REQUIREMENT: Scan the listing below. Return every line containing the string "screenshot".

DATA SUPPLIED:

————————

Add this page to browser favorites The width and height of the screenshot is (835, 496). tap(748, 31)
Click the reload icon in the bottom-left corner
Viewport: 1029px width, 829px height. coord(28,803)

————————

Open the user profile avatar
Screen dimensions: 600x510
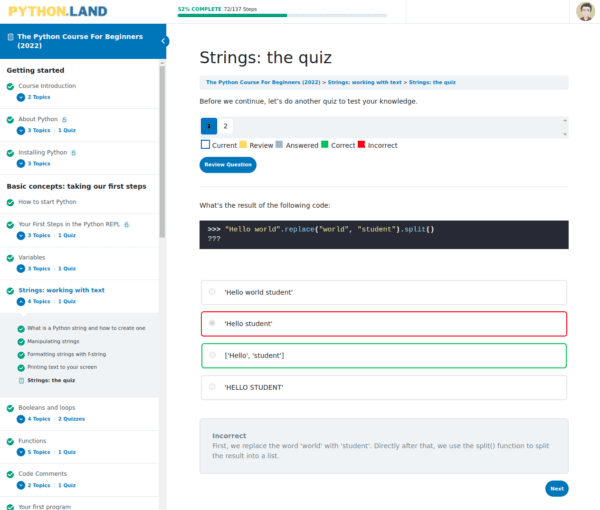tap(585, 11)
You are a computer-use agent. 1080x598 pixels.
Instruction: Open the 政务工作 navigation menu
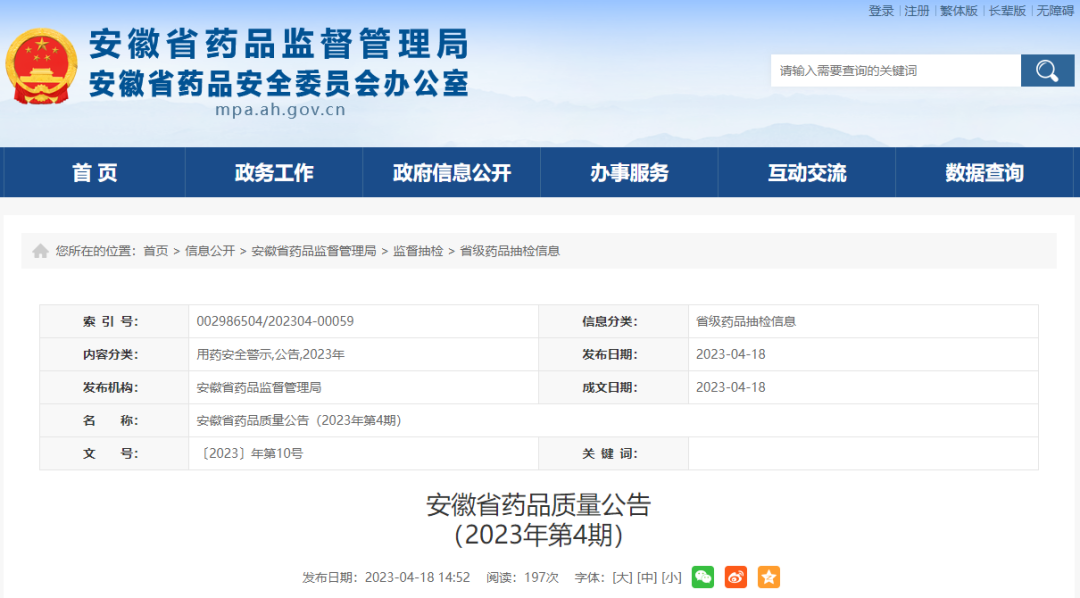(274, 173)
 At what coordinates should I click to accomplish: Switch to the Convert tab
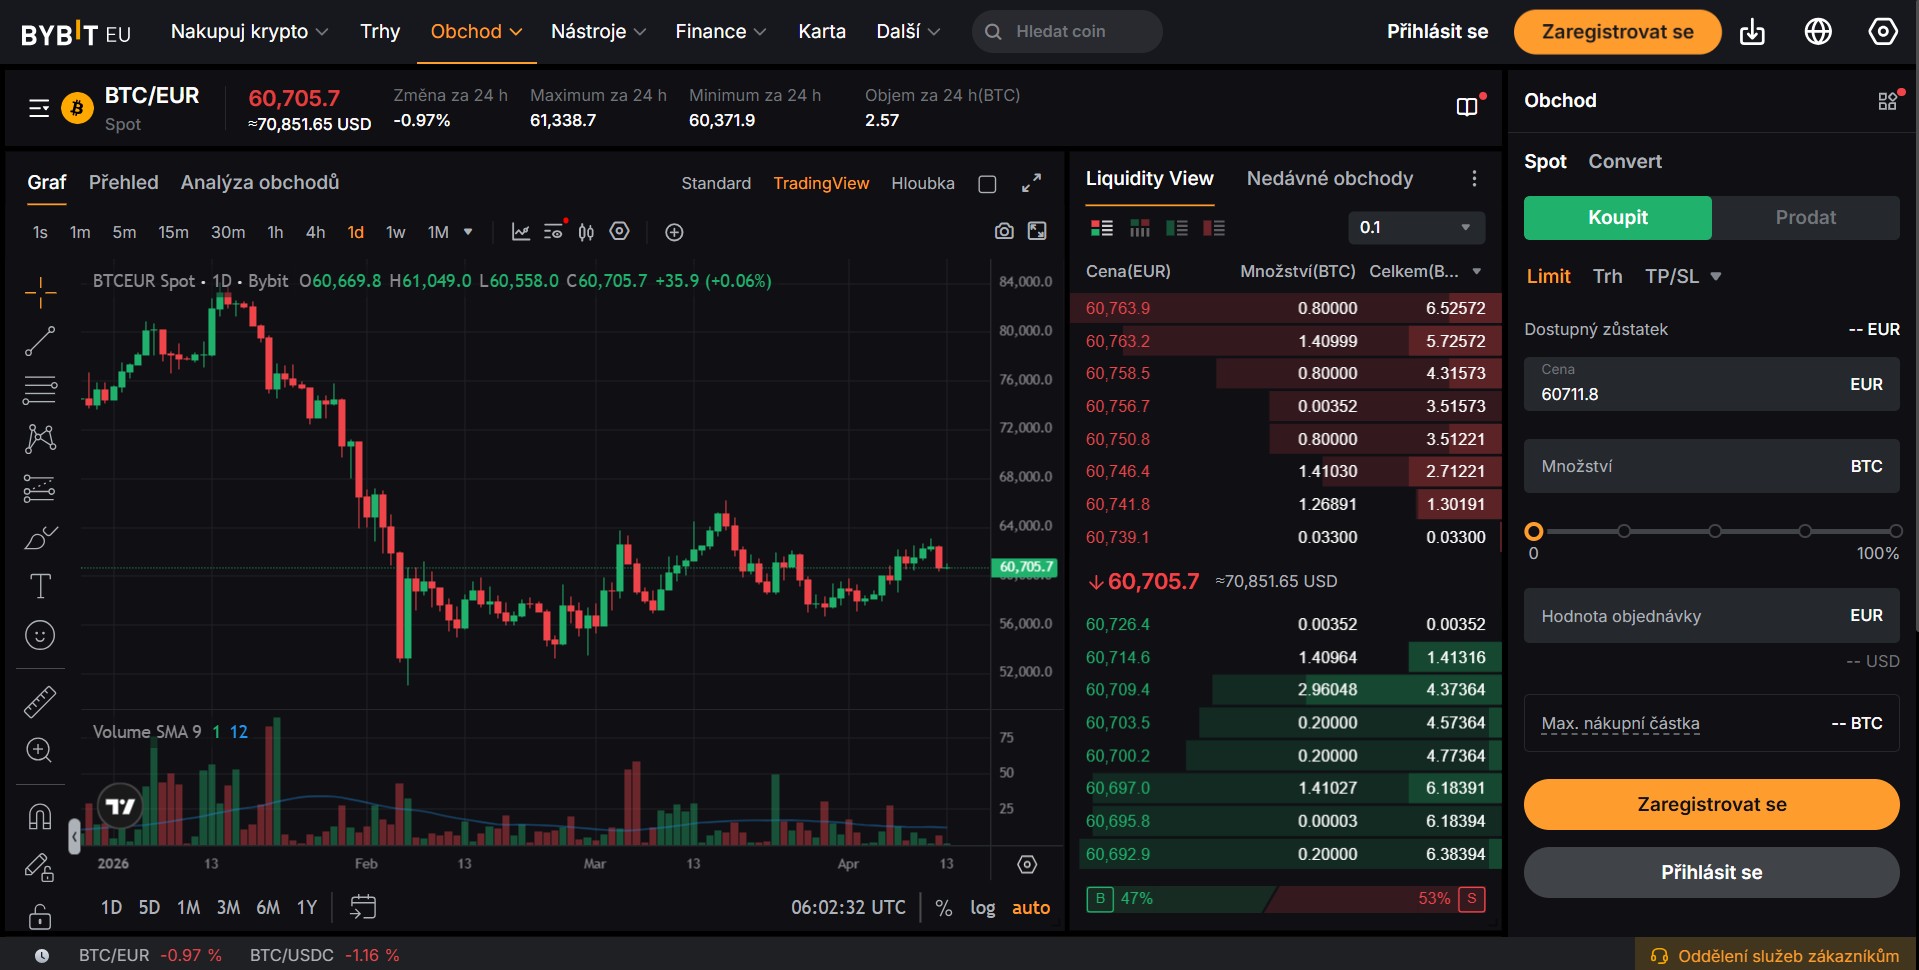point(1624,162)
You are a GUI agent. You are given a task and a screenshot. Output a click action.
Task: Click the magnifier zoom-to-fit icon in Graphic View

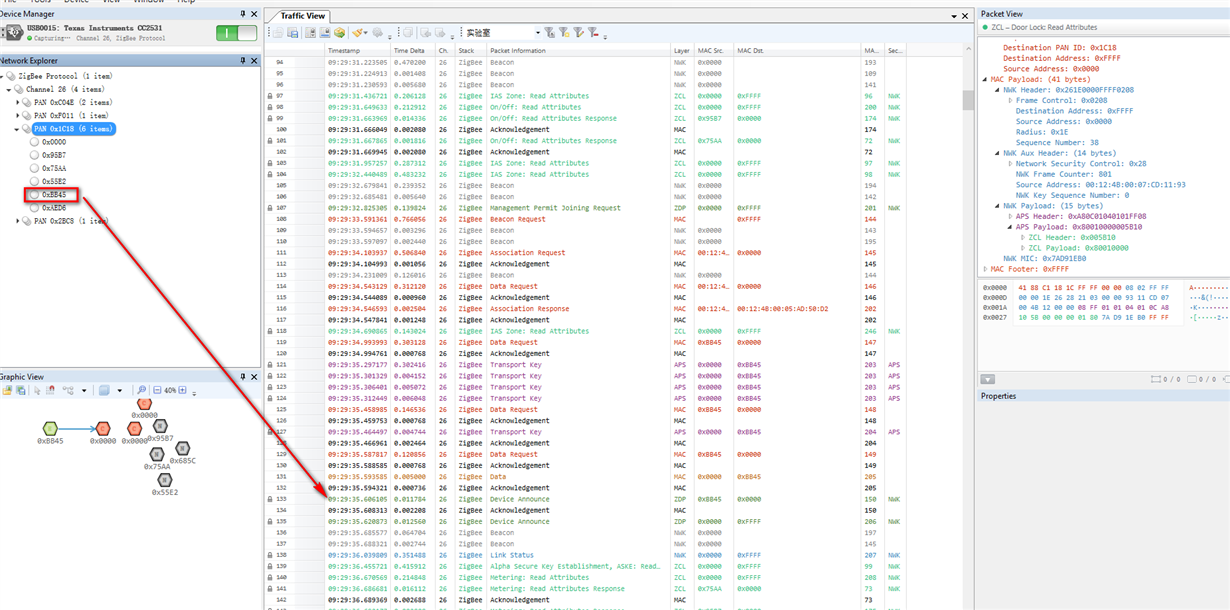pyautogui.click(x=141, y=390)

————————

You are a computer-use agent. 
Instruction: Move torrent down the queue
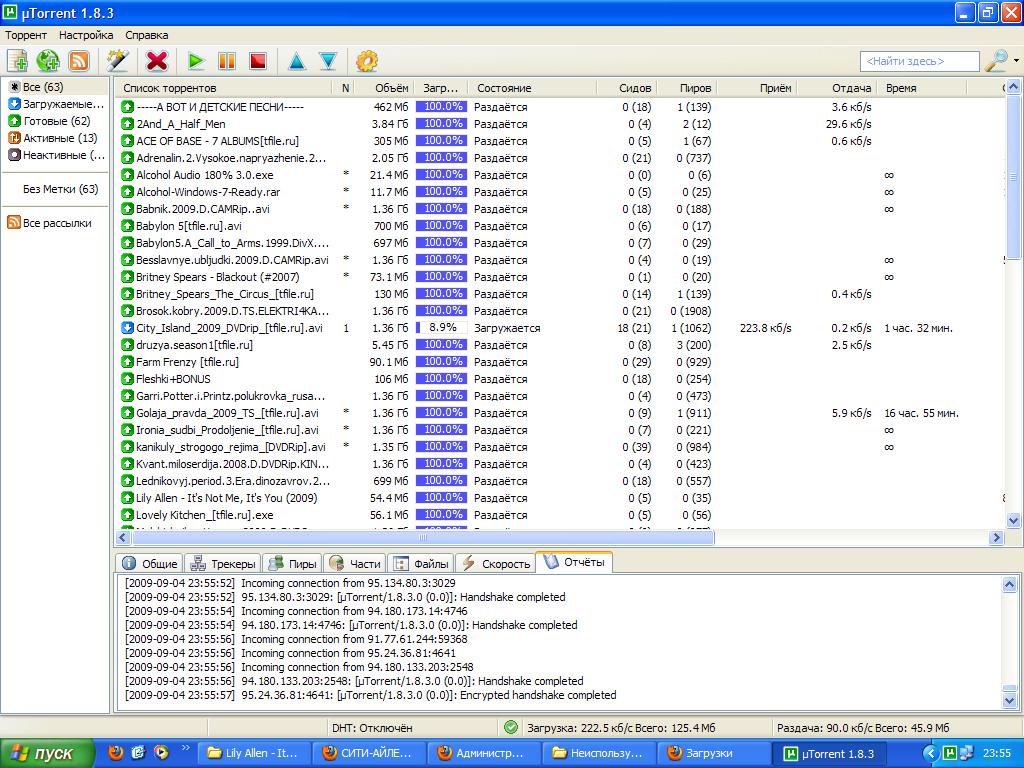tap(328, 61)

————————

RESULT:
Add this page to browser favorites The width and height of the screenshot is (835, 496). tap(748, 31)
You are a GUI agent. You are given a task and a screenshot. Output a click action.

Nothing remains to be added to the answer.